[Stored items]
==========

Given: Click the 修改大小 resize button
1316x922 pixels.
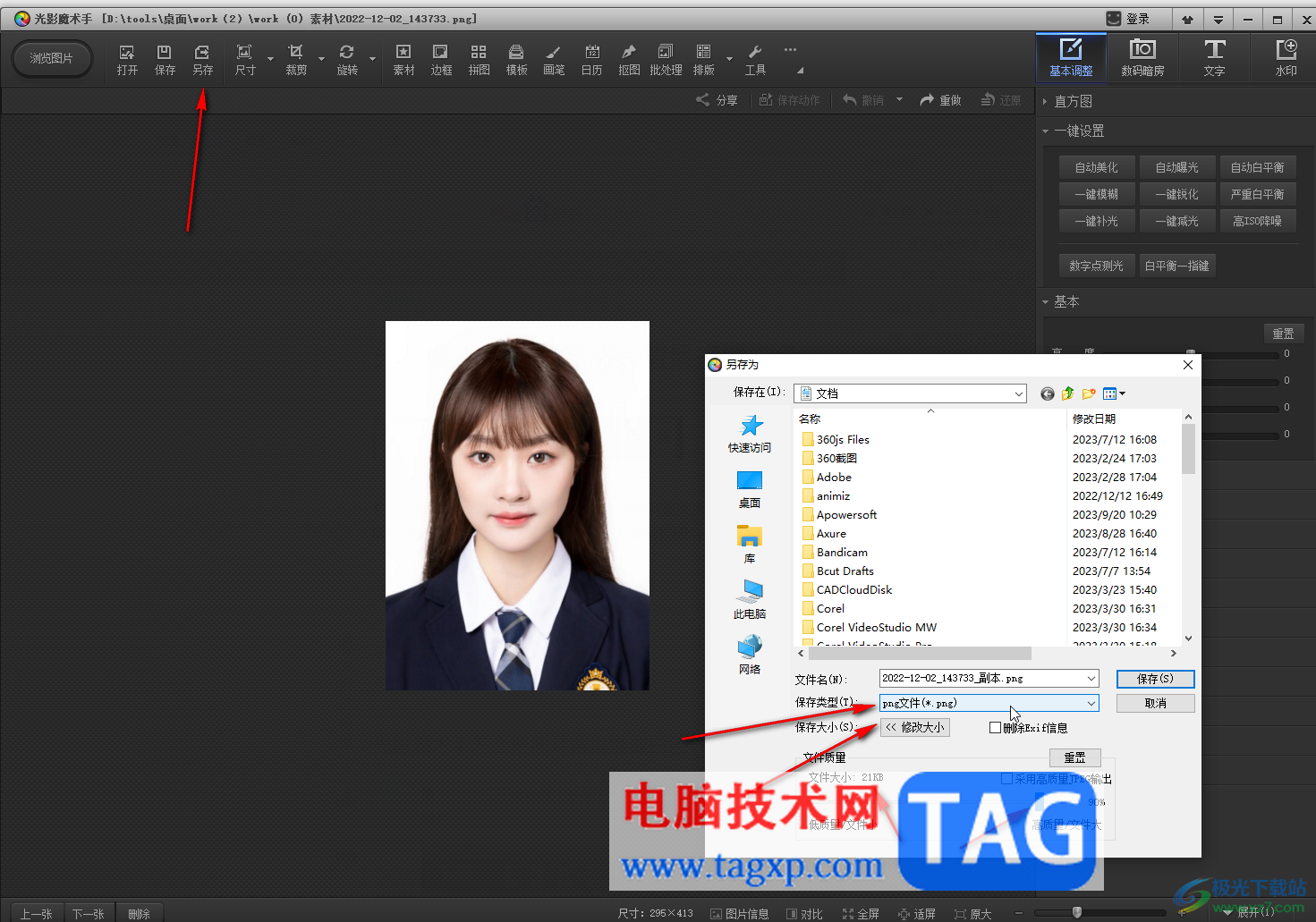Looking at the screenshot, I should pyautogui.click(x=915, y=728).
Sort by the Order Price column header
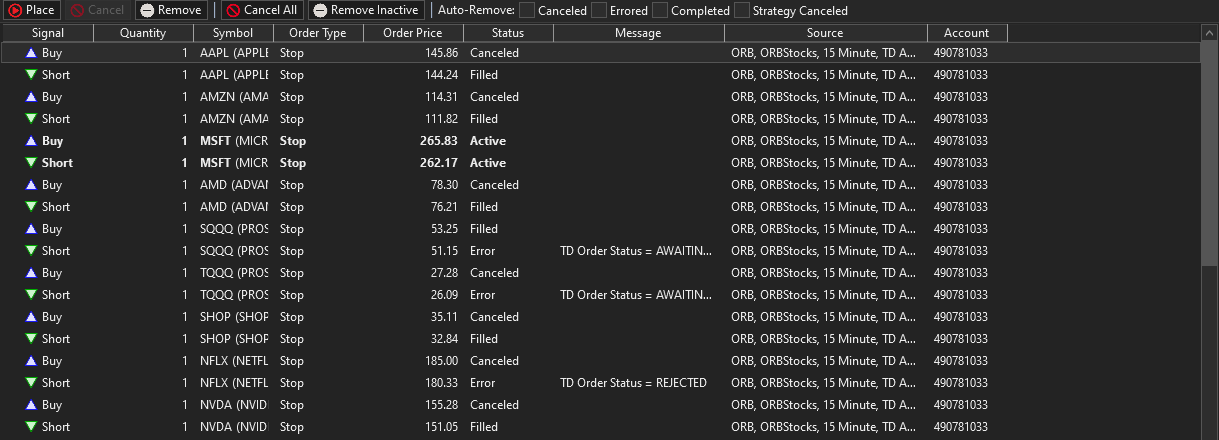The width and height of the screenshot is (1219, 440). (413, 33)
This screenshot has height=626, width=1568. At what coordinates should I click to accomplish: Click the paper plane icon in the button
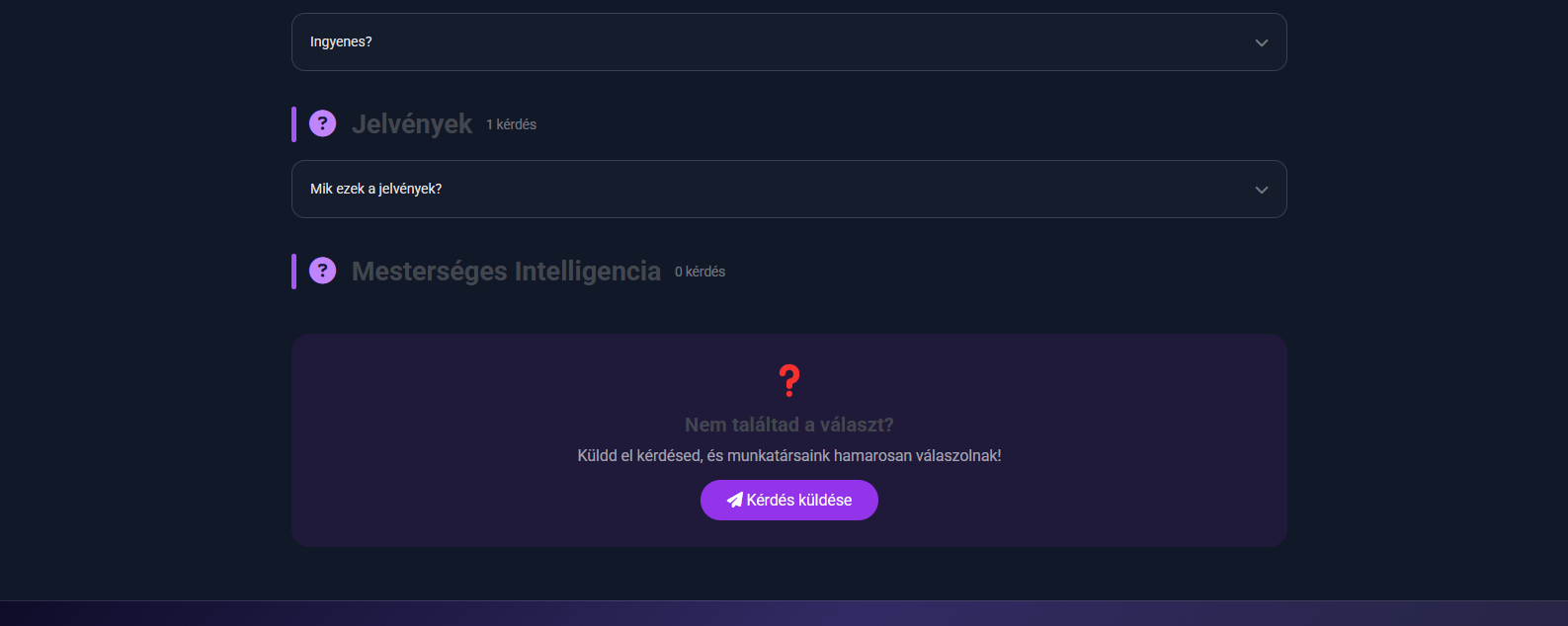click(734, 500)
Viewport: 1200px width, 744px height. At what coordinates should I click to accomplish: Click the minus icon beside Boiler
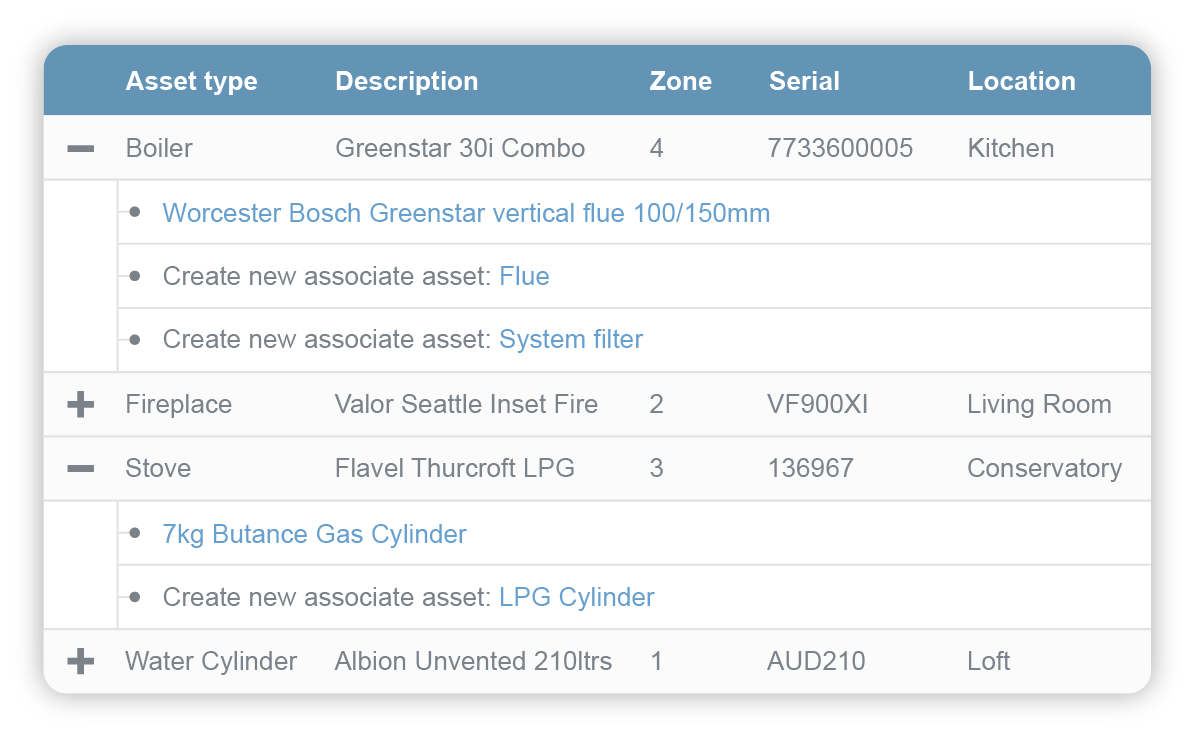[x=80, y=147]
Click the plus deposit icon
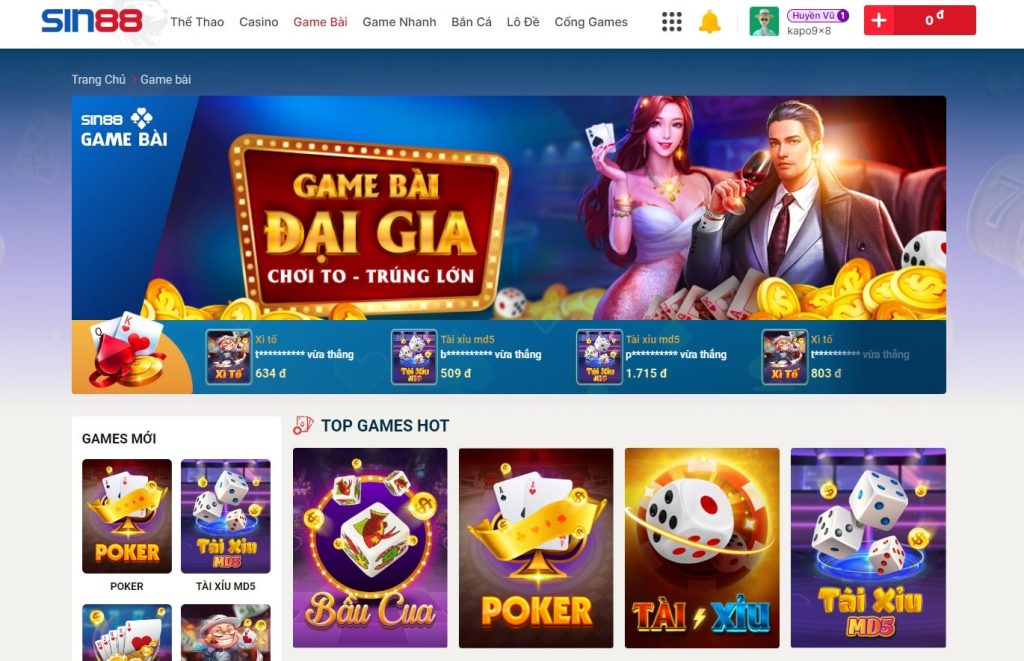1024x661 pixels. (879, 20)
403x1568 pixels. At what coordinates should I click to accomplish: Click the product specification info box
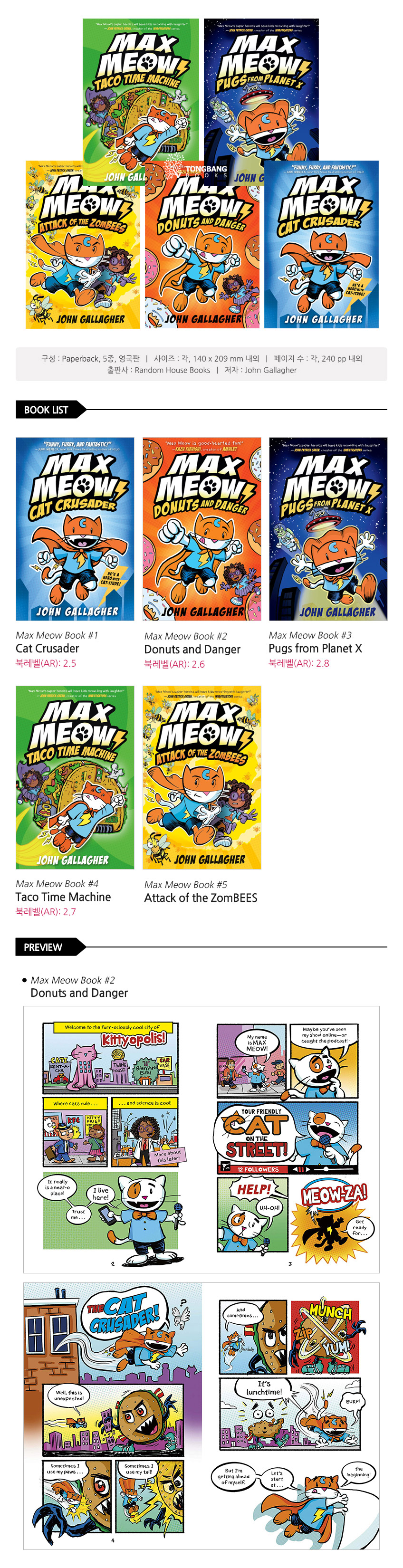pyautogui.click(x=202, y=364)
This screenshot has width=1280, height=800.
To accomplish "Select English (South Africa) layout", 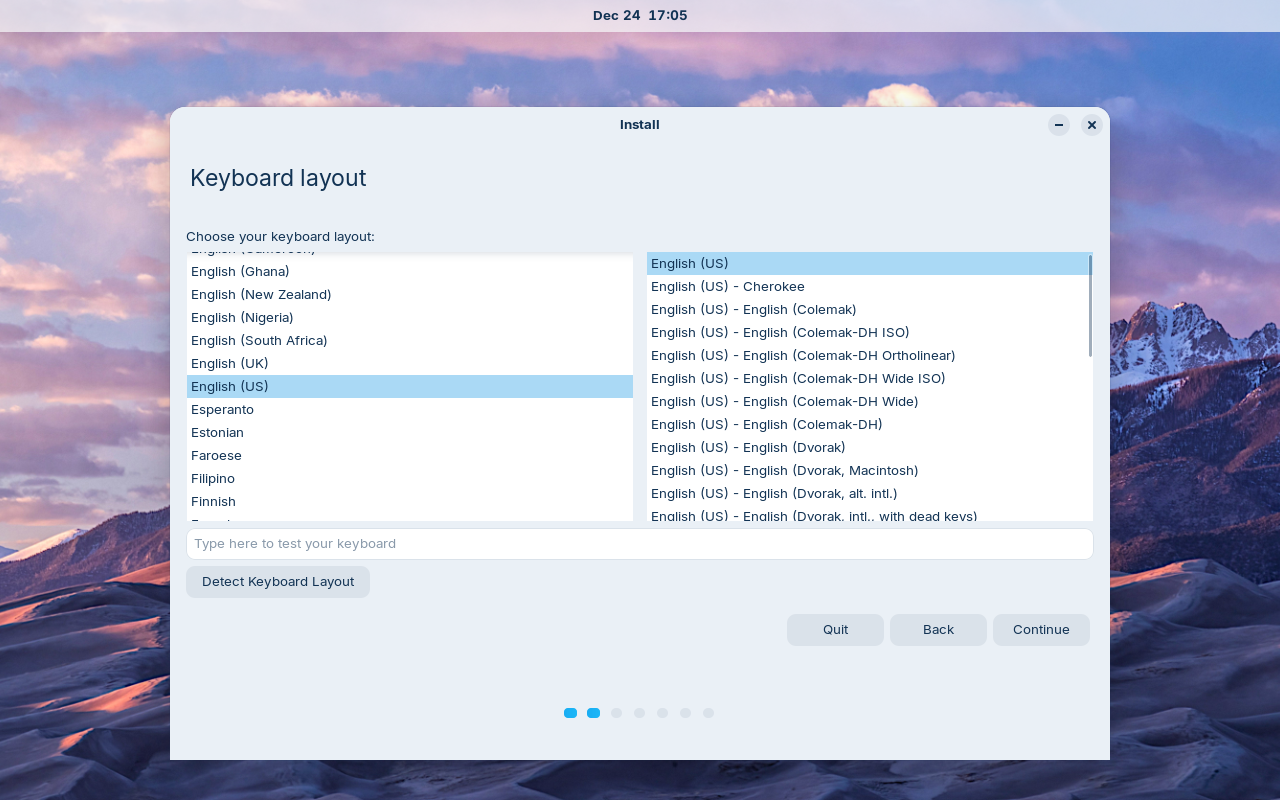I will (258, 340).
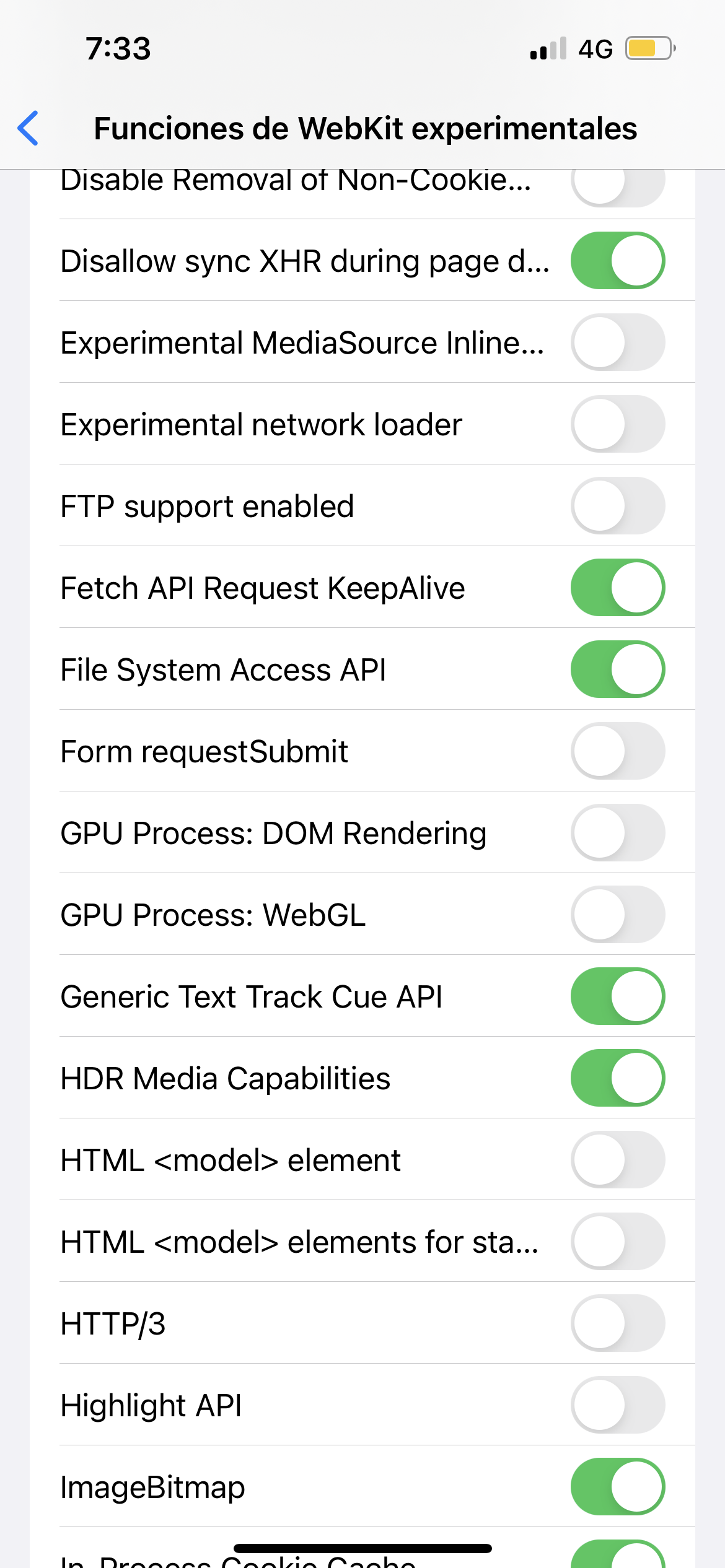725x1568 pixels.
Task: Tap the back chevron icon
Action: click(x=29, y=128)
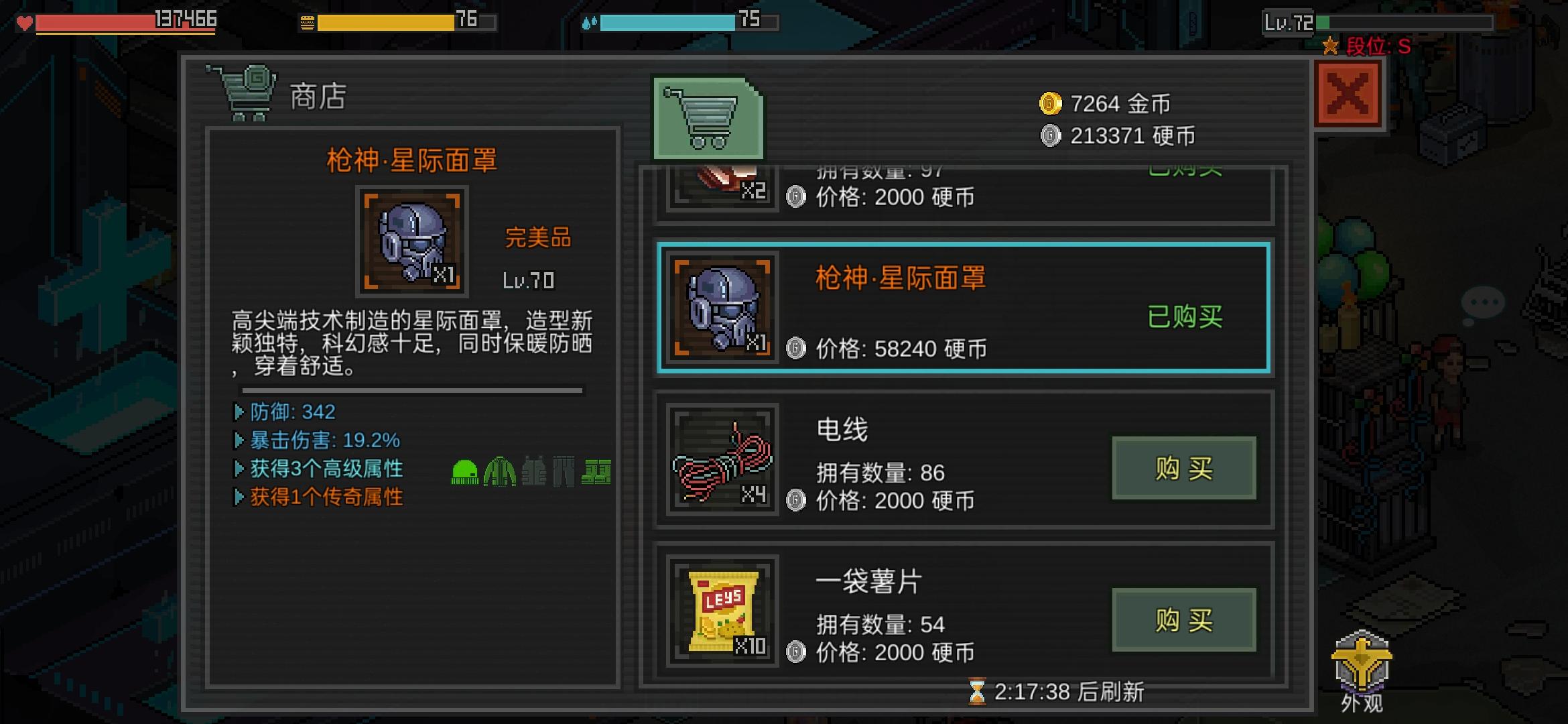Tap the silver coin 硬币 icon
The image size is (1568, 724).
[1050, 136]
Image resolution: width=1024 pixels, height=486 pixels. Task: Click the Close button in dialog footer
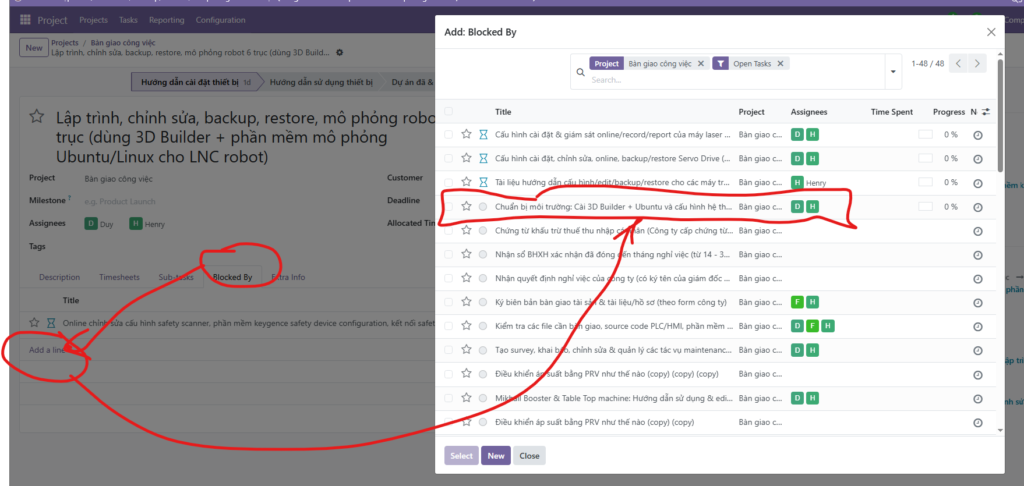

==========

• _Directions_
Once the line with "Click the plus deposit icon" is found above, transcribe each line from it through the line with "This screenshot has width=1280, height=800.", exactly, and omit the pictures.

• _Task solution_
Click the plus deposit icon
1024x661 pixels. (879, 20)
403x1568 pixels. At what coordinates should I click to accomplish: Click the product specification info box
pyautogui.click(x=202, y=364)
This screenshot has width=1280, height=800.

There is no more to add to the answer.